If a case involves a claim that the injury affects the plaintiff’s future ability to earn a living, the expert who renders an opinion on loss of earning capacity will likely have to meet with the plaintiff. For example, if you had been a heavy laborer all your life, but your injuries require that you seek a new line of employment, a vocational expert will likely meet with you to review your educational and employment background inorder to render an informed opinion.

Your attorney is responsible for scheduling the appointment for you. Ask your lawyer whether you will have to meet an economic or vocational expert, and whether he or she has taken steps to arrange the meeting.

One of the best indicators of whether your attorney is properly working on your case is his or her interaction with experts at various stages.
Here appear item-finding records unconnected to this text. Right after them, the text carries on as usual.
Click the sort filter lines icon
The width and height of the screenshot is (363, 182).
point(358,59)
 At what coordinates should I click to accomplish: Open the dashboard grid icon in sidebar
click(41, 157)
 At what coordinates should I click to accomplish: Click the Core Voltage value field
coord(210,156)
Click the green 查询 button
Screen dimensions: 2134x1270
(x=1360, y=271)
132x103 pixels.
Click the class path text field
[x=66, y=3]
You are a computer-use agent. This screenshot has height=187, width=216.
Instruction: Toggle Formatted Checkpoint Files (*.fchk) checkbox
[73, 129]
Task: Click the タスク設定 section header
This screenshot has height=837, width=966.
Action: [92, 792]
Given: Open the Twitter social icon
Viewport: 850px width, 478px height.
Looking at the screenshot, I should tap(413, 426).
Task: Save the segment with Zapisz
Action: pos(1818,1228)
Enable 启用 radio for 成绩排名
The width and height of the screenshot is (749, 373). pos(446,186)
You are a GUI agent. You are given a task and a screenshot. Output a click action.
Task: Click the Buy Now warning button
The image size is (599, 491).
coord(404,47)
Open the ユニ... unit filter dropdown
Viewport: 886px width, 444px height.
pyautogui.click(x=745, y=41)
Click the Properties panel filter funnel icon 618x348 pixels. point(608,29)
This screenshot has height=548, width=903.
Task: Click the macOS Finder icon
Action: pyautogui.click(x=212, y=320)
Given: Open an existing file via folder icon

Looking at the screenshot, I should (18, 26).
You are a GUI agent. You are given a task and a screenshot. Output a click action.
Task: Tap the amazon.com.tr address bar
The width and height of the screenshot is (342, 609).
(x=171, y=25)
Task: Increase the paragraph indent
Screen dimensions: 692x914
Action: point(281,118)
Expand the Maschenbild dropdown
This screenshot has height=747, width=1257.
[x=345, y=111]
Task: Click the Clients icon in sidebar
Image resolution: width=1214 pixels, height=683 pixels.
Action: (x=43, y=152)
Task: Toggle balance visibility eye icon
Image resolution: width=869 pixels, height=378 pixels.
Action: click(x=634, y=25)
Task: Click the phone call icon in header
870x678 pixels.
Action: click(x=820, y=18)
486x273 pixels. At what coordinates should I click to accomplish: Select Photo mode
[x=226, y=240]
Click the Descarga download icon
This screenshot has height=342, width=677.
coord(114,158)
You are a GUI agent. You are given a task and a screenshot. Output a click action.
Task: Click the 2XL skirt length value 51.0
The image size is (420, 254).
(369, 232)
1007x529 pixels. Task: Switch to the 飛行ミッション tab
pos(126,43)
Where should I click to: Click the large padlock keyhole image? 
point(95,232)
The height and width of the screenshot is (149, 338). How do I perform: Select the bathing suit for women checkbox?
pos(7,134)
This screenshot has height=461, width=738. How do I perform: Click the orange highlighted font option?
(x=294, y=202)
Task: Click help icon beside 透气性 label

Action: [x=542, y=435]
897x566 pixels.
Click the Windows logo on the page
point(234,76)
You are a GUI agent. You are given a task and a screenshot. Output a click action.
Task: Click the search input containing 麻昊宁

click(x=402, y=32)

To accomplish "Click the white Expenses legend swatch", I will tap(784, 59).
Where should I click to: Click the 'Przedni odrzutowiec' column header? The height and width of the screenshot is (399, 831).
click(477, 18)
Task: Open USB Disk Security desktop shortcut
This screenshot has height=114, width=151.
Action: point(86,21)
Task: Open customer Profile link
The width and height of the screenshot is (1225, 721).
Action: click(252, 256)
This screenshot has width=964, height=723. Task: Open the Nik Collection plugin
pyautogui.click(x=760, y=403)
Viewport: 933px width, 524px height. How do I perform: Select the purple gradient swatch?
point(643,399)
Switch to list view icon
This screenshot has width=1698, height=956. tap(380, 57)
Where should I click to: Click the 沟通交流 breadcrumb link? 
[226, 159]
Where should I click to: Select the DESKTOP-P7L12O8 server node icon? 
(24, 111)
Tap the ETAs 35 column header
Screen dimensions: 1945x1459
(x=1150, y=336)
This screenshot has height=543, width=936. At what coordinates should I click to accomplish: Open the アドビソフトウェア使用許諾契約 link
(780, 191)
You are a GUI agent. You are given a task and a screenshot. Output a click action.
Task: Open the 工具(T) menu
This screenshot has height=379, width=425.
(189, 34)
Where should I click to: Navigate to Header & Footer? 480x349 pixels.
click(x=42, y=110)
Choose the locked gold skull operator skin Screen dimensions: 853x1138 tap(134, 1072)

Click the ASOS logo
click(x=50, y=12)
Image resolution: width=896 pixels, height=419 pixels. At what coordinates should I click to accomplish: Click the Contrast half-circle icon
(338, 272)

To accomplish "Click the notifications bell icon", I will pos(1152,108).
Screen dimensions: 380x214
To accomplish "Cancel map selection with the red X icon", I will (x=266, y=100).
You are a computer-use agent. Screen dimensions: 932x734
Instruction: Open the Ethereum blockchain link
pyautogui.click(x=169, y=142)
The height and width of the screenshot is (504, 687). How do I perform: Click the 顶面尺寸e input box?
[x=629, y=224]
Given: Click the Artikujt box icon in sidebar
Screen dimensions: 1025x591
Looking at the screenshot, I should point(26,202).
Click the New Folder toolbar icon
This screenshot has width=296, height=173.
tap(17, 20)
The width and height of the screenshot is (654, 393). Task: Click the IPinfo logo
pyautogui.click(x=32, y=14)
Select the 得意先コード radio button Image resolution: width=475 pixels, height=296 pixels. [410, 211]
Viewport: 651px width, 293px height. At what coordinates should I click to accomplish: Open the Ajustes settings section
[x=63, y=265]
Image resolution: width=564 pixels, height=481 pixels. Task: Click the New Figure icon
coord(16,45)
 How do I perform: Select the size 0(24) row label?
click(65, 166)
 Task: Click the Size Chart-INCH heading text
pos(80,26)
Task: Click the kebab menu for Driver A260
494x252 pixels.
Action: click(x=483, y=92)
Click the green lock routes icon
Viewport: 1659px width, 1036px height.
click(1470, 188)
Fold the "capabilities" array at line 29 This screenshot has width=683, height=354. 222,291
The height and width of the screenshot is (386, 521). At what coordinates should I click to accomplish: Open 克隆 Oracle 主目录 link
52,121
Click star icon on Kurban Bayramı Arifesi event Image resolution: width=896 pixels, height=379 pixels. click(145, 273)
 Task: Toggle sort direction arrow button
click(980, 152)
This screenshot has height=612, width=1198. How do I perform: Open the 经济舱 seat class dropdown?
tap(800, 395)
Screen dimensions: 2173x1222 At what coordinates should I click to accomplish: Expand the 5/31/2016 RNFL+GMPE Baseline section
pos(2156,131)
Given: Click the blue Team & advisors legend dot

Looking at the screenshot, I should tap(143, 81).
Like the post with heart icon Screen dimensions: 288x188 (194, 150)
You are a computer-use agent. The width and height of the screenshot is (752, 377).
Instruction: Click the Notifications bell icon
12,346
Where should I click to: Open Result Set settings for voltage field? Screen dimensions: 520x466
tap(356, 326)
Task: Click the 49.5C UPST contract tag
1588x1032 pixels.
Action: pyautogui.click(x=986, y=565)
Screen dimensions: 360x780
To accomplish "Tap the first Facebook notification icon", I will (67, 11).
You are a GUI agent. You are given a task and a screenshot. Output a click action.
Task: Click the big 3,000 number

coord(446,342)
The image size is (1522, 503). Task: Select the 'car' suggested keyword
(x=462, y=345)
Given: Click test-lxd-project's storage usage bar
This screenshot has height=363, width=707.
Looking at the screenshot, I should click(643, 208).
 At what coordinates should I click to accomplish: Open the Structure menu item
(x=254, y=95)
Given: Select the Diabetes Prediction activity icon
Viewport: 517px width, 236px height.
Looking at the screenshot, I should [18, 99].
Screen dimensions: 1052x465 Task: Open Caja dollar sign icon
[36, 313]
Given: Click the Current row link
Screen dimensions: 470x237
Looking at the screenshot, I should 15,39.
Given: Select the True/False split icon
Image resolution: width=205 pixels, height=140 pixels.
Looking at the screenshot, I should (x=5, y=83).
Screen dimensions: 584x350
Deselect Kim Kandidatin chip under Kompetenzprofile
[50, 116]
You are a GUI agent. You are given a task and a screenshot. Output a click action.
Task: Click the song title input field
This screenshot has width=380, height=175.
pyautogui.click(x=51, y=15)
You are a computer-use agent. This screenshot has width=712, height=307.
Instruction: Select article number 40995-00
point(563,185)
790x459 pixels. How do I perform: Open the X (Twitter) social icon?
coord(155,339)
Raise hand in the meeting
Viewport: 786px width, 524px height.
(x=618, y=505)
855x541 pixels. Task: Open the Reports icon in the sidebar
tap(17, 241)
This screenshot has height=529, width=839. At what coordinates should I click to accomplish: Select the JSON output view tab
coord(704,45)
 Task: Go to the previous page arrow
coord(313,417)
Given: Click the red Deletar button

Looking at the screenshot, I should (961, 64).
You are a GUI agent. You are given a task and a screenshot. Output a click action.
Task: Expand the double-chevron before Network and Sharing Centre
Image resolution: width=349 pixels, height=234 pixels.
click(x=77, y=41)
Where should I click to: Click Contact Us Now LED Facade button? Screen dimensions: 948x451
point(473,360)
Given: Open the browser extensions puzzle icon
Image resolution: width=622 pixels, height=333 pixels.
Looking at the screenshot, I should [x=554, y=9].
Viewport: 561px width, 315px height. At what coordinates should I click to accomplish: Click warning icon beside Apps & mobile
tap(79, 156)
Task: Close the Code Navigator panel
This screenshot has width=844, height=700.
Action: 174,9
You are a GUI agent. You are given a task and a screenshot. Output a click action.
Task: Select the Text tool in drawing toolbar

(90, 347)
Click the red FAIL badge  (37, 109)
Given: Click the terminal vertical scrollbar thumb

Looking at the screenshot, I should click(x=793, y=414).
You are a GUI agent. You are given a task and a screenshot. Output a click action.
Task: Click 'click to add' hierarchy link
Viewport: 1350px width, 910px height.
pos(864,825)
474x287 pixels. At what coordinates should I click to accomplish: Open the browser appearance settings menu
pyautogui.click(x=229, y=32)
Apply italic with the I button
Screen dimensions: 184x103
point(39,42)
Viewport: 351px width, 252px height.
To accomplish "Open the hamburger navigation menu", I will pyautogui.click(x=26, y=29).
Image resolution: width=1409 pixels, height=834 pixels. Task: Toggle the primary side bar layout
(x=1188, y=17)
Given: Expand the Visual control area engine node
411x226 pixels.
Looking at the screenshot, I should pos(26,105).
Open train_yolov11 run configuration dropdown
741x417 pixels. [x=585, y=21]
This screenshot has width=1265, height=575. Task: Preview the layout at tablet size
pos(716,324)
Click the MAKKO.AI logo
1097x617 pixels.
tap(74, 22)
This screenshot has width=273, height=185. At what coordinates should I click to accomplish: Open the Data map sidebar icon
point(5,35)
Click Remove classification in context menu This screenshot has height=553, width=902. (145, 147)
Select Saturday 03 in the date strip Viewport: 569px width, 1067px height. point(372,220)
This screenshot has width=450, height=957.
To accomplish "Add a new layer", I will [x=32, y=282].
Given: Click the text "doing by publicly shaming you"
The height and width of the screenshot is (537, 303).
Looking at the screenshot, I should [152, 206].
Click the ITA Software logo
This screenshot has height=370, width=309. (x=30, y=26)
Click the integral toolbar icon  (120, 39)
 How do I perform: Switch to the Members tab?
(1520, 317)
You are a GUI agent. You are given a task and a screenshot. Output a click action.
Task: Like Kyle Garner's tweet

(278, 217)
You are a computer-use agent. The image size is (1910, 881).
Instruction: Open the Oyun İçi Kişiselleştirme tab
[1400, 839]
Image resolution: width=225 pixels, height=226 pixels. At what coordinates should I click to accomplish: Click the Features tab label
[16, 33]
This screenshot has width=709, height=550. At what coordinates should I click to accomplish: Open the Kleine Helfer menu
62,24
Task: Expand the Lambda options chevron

For example, before suit is even filed, your attorney should review your medical care with an expert for a preliminary opinion of its merits. It is vital that he or she do so at an early stage of the litigation. In most cases, an attorney can make a negligence and causation assessment at the initial stages of the investigation by engaging an expert to perform a preliminary review of the case.

Too often, an attorney will accept a medical malpractice case and place it in suit without even knowing if a medical expert will support the view that the physician was negligent and the negligence caused the injury. After months, if not years of litigation, the client learns that the case has been dismissed because the lawyer could not find anyone to support the claim.

You must question your lawyer before suit is filed if he or she had your medical records reviewed by an expert. Once the case is in suit, periodically ask your lawyer if he or she has received a final opinion from the expert on the merits of the case. If he or she has not, find out why.

Once the attorney has completed pretrial discovery, (depositions, interrogatories, and request for production of documents), there are only a limited number of reasons why the attorney cannot have the file reviewed by an expert witness. Without a compelling reason, an attorney who has not obtained the necessary expert opinions will not be in a position to pursue your case through trial or even engage in a meaningful settlement dialogue.

No insurance company will settle a medical negligence case unless it is convinced that the plaintiff’s attorney can prove the claim at trial. If the attorney has not produced a written report from an expert that the doctor was negligent, there is little chance that the insurance company will ever settle the case. More likely, the insurance company’s lawyer will seek to have the case dismissed on the ground that the plaintiff is unable to prove the case.

Keeping track of your attorney’s use of expert witnesses is one way to know that your attorney is giving your case the attention it deserves. In some jurisdictions, the court will establish deadlines by which each attorney must produce to their opponent reports from all expert witnesses they intend to present at trial. If your attorney misses the deadline, the court may dismiss your case.

In other jurisdictions, the court will not permit a case to be scheduled for trial unless all parties have produced their expert reports. In these venues, your case could go on for years and years if your attorney is not aggressively pursuing the matter and has not obtained or produced expert opinions. In either type of jurisdiction, find out if your attorney is meeting the deadlines and producing experts’ reports in a timely manner.